Ca ne prévient pas, ça arrive...
Publié le 6 Avril 2011
photo (c) Luciamel, Lucas, 29/01/2006, nouvel an chinois, bruits de pétards, Paris
Aujourd'hui je me suis prise en photo, et j'ai même fait une vidéo. J'ai voulu (après m'être fait couper les cheveux) voir, non pas mes bons côtés (j'ai coutume d'éliminer les photos moches, celles où mon double menton, mes rides, ma peau qui tombe... n'apparaissent pas) mais tout ce qu'il y a d'horrible en moi.
Et, soudain, j'ai reconnu ma mère. Je l'aime ma mère, je la trouve belle, mais je l'ai toujours vue plus vieille que moi. Là, je l'ai aperçue à ma place.
Le choc. Et puis, après un temps d'apprivoisement, l'acceptation de ce que je suis : une femme de 51 ans dont les traits se plissent, le cou s'épaissit, l'air se durcit... mon ex-petit ami a bien raison de dire : "tu es belle quand tu n'es pas préoccupée", car quand je le suis, préoccupée, j'ai vraiment l'air d'en vouloir à la terre entière...

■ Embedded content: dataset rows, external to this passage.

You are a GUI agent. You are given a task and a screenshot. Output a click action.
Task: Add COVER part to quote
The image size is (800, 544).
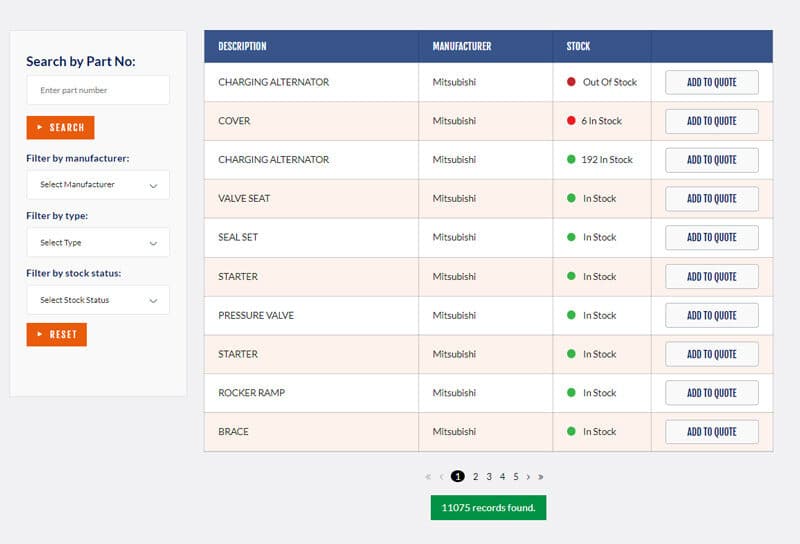click(711, 121)
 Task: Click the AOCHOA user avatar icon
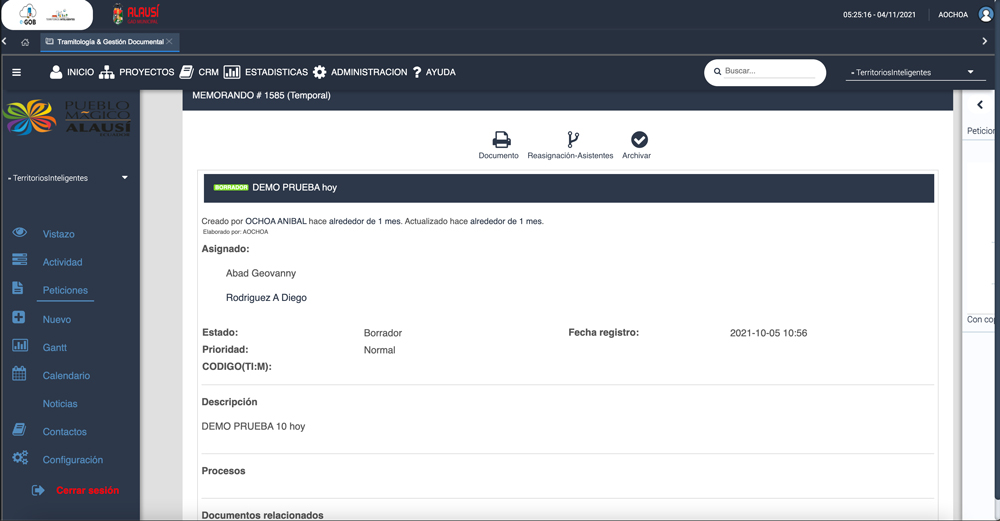click(986, 15)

Ca doit être ça qui fait que presque tous mes moniteurs d'auto-école me parlent comme à un chien... je n'ai pas l'apparence de la petite minette (de 18 ans), bonne à draguer, j'ai le physique de la "dame chiante" de plus de 50 ans... Ils commencent par entrer dans la voiture en demandant, pour le plus gentil : "ah, vous voulez passer votre permis... (i.e. à votre âge) mais pourquoi ?". Le dernier est arrivé en ronchonnant et pendant deux heures il n'a pas arrêté de m'engueuler :
"Pourquoi vous collez aux voitures à droite ? c'est un sens unique !
- ....
- Vous ne me répondez pas ? j'attends...
-....
- Vous ne voulez pas me dire pourquoi ?
- Non, je ne vous répondrai pas, car ça ne mérite pas de réponse, votre question n'a pas de sens. Vous pourriez me donner des explications, m'enseigner des choses, pas me critiquer et me remettre en question tout le temps, j'apprends à conduire, je n'ai pas besoin qu'on me sermonne sur ce que je n'ai jamais appris."

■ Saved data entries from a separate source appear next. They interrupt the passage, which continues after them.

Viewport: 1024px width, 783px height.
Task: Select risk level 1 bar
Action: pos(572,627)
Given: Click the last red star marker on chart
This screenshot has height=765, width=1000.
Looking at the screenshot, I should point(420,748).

Après une heure, il concluait :
"Il y a des gens qui ont leur permis au bout de 30 heures, pour d'autres 150h n'y suffisent pas ! [j'en suis à ma 7e heure après 3 semaines d'interruption].
- Vous avez tout de suite eu un a priori négatif en me voyant.
- Regardez, vous vous en êtes au démarrage/arrêt de la voiture, deux heures de conduite c'est trop ! On ne pourra rien faire, une heure c'était largement assez, c'est du temps perdu...
- Je n'avais jamais calé avant aujourd'hui... et ce n'est pas ma faute, c'est le secrétariat qui m'a imposé deux heures.
- Bon, garez-vous là, à la station-service, on va faire le plein. Faites attention en tournant !"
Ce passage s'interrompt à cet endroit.